Strong expression of HDAC3 correlates with a poor prognosis in patients with adenocarcinoma of the lung.

Inhibition of histone deacetylases (HDACs) is a promising new approach to the treatment of lung cancer therapy. The relation between HDAC3 expression and the clinicopathological characteristics of lung cancer is not well understood, however. We therefore addressed this issue in patients with adenocarcinoma of the lung. We used semi-quantitative real-time reverse transcription polymerase chain reaction and immunohistochemical analysis to assess expression of HDAC3 in tumor samples from 94 patients with adenocarcinoma of the lung.
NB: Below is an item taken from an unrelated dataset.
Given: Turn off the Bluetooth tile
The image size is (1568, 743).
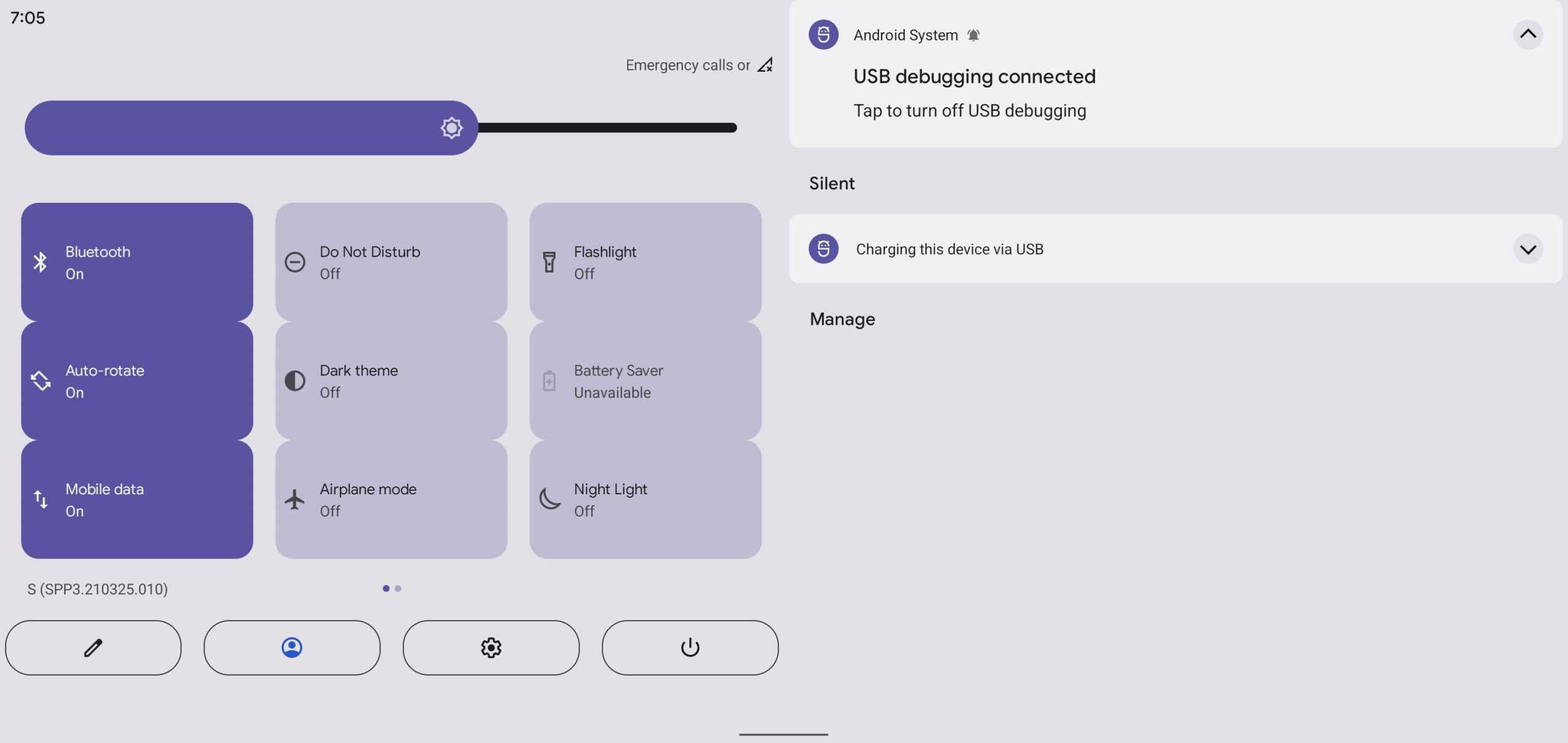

We then correlated levels of HDAC3 expression with known clinicopathological factors. The 5-year disease-free survival (5-DFS) rate among patients expressing high levels of HDAC3 was significantly poorer than among those expressing lower levels (P = 0.005; log-rank test). Multivariate Cox proportional hazard analyses revealed male (hazard ratio, 3.88; 95% CI, 1.70-9.39; P = 0.001), nodal metastasis N1 (hazard ratio, 6.39; 95% CI, 1.54-22.7; P = 0.013), N2 (hazard ratio, 6.36; 95% CI, 1.55-33.6; P = 0.009), and HDAC3 (hazard ratio, 3.06; 95% CI, 1.07-7.55; P = 0.037) to be independent factors affecting the 5-DFS rate. Strong tumoral expression of HDAC3 is an independent predictor of a poor prognosis in patients with adenocarcinoma of the lung.